* Start *
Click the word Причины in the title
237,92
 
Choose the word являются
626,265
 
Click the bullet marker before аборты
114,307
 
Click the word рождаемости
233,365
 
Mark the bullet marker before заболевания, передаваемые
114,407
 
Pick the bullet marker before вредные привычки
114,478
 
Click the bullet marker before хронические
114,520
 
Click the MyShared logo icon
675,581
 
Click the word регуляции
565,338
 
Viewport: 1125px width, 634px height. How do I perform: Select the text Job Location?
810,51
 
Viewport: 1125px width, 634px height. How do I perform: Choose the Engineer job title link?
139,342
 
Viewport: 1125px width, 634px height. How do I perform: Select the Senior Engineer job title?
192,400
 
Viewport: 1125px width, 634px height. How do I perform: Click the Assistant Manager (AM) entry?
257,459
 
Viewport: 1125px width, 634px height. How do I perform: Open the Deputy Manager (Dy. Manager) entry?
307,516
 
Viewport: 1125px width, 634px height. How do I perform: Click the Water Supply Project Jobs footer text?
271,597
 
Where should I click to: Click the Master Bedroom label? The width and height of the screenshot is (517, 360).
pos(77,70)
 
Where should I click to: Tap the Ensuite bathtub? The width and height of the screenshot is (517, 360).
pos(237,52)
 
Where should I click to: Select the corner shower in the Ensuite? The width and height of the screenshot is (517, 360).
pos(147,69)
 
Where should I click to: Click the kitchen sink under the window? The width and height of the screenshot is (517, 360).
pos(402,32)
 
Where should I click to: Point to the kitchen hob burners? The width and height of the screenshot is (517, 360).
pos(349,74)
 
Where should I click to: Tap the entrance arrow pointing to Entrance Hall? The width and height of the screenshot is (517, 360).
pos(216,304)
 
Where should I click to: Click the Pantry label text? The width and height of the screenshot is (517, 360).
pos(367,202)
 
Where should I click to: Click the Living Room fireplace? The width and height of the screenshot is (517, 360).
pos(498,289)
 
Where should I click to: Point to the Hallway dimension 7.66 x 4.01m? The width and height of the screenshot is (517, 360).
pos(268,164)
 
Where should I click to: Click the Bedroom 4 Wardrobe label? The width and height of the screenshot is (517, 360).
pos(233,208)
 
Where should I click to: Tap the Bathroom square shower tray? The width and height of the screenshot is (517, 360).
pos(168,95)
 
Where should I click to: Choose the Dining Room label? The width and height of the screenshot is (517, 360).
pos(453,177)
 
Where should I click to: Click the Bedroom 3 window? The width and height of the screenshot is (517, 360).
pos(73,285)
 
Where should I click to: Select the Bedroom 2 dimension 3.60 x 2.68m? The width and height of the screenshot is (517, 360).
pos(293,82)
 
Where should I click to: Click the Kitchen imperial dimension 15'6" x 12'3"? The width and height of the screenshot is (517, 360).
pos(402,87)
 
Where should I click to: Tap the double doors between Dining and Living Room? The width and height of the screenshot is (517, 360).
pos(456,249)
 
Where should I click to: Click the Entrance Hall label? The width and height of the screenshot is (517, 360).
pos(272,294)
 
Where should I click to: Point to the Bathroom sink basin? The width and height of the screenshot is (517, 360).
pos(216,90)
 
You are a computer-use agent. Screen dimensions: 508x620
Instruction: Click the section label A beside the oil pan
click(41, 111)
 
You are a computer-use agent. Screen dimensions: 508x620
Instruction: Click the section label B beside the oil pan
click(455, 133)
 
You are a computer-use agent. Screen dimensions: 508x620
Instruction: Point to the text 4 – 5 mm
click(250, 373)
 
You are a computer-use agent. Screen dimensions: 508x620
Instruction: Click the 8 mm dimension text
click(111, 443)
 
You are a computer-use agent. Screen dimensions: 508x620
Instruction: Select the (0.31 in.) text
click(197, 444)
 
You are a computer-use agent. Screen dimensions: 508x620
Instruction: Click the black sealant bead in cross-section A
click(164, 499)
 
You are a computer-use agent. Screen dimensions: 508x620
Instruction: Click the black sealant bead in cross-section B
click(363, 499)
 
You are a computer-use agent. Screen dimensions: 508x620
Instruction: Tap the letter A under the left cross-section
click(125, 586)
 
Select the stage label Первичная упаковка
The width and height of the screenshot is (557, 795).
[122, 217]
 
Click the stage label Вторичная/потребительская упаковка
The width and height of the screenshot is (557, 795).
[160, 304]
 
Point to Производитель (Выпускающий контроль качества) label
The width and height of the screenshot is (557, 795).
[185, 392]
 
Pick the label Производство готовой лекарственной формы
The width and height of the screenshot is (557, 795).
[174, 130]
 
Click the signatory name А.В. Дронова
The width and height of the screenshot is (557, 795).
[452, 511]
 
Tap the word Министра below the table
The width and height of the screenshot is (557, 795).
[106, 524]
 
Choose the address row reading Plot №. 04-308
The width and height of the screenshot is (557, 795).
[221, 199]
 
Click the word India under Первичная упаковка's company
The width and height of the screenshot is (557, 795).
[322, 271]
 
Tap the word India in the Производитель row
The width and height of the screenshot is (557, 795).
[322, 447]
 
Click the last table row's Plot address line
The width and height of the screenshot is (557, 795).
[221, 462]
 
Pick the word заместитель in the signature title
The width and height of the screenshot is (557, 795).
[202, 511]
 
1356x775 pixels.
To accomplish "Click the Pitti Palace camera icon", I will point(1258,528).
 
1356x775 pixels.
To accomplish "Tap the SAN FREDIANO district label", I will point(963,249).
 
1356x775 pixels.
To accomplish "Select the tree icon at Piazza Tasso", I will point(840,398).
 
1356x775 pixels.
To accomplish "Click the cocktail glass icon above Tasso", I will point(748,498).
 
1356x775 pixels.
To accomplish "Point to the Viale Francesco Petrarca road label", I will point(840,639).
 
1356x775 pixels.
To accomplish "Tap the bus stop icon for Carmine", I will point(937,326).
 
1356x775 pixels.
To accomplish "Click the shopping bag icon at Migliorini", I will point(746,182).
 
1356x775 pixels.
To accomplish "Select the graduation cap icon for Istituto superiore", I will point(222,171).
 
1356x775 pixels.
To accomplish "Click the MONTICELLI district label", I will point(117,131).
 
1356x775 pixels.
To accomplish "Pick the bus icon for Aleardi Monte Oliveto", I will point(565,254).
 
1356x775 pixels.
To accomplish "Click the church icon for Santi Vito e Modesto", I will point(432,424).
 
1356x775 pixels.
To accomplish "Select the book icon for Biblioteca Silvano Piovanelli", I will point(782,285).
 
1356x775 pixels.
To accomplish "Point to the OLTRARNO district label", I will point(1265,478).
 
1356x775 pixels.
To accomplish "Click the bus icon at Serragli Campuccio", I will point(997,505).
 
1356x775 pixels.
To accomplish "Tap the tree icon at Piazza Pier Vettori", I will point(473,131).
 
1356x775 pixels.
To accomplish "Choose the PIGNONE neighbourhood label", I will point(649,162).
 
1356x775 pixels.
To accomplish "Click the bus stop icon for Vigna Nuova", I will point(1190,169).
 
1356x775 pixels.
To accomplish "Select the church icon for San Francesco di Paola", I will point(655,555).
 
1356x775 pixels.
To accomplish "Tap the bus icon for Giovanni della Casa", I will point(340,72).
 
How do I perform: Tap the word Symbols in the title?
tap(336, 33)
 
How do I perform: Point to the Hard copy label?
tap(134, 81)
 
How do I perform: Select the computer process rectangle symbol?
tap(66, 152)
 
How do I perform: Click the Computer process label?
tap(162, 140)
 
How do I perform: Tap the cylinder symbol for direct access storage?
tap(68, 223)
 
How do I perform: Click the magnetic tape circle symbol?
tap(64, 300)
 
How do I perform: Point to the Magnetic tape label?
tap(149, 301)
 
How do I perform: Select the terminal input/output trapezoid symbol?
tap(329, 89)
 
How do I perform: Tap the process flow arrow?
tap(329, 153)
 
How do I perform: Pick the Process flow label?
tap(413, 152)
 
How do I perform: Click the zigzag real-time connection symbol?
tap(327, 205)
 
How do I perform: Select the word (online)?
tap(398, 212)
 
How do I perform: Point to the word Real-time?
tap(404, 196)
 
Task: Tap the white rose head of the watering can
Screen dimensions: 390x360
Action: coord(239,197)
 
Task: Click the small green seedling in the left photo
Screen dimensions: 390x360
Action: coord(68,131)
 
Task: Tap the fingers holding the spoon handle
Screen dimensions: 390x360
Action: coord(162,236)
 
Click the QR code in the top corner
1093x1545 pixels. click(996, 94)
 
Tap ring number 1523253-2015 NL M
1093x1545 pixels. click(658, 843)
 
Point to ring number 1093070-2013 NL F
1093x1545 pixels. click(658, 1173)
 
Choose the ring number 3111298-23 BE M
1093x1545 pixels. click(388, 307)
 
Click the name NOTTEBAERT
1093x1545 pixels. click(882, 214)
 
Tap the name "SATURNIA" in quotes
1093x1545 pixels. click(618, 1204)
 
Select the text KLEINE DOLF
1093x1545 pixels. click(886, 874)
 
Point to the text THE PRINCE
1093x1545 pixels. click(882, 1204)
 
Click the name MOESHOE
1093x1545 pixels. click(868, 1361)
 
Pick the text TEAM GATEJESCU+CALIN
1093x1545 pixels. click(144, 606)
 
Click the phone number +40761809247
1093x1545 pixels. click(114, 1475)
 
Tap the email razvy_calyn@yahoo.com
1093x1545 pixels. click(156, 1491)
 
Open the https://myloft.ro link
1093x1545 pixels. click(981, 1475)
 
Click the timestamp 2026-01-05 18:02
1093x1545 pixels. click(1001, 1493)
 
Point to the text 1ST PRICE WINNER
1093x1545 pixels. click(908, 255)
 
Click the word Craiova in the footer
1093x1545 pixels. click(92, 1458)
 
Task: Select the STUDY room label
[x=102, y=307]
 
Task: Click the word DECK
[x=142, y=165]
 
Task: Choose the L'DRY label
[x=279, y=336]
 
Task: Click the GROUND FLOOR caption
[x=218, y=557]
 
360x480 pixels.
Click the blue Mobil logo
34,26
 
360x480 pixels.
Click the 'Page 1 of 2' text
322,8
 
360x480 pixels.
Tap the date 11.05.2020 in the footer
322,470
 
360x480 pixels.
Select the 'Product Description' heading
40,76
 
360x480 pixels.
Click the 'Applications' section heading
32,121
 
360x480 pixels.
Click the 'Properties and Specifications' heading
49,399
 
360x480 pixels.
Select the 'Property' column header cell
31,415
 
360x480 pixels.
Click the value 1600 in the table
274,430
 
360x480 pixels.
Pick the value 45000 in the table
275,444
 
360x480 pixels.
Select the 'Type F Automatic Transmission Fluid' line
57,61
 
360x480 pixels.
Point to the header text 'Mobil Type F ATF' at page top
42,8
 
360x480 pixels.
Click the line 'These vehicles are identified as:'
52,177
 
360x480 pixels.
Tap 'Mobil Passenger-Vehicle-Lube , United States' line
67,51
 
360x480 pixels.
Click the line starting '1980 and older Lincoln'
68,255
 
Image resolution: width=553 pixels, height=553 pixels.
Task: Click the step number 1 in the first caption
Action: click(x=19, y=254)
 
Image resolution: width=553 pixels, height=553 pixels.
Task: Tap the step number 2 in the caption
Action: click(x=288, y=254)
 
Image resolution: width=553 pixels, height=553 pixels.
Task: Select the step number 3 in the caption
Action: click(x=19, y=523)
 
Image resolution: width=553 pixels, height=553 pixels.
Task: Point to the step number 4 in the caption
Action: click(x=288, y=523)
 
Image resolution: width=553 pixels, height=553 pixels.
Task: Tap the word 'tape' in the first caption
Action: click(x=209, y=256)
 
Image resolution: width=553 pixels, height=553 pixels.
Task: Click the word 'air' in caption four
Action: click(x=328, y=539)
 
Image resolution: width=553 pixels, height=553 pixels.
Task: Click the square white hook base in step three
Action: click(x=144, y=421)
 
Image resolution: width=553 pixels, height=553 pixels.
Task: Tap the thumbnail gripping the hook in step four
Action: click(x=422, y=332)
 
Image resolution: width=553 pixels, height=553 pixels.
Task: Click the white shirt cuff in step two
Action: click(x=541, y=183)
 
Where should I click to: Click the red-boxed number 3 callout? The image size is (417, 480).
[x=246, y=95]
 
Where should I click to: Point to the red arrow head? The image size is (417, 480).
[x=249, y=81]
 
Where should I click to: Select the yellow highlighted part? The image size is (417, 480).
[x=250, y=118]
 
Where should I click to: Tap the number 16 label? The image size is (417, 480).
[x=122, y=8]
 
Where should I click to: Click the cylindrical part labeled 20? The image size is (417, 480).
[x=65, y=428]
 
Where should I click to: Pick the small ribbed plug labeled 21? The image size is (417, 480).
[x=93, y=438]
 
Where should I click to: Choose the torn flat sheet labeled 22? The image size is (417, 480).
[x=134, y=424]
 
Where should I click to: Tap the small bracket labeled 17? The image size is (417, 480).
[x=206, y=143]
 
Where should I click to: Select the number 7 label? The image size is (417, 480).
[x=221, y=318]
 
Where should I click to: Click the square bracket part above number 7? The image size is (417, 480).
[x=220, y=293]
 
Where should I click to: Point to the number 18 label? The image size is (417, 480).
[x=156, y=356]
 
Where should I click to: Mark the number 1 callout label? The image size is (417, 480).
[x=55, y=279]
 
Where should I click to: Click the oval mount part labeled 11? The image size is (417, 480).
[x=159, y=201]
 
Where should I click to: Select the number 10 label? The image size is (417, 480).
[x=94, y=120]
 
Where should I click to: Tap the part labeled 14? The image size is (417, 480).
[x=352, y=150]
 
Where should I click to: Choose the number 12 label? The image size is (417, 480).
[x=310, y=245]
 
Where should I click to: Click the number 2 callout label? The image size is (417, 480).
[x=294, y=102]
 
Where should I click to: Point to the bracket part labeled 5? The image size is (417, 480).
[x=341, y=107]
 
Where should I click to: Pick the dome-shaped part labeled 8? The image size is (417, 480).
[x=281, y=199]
* End *
▶ [Exercise instructions]: Revise the data from the line containing "Where should I click to: Point to the Bathroom" down to the line containing "click(363, 499)", both included, so that "oil pan" reads "oil sump". Return only those lines and leave everything else in them unchanged.

▶ [Task response]:
Where should I click to: Point to the Bathroom sink basin? The width and height of the screenshot is (517, 360).
pos(216,90)
 
You are a computer-use agent. Screen dimensions: 508x620
Instruction: Click the section label A beside the oil sump
click(41, 111)
 
You are a computer-use agent. Screen dimensions: 508x620
Instruction: Click the section label B beside the oil sump
click(455, 133)
 
You are a computer-use agent. Screen dimensions: 508x620
Instruction: Point to the text 4 – 5 mm
click(250, 373)
 
You are a computer-use agent. Screen dimensions: 508x620
Instruction: Click the 8 mm dimension text
click(111, 443)
 
You are a computer-use agent. Screen dimensions: 508x620
Instruction: Select the (0.31 in.) text
click(197, 444)
 
You are a computer-use agent. Screen dimensions: 508x620
Instruction: Click the black sealant bead in cross-section A
click(164, 499)
 
You are a computer-use agent. Screen dimensions: 508x620
Instruction: Click the black sealant bead in cross-section B
click(363, 499)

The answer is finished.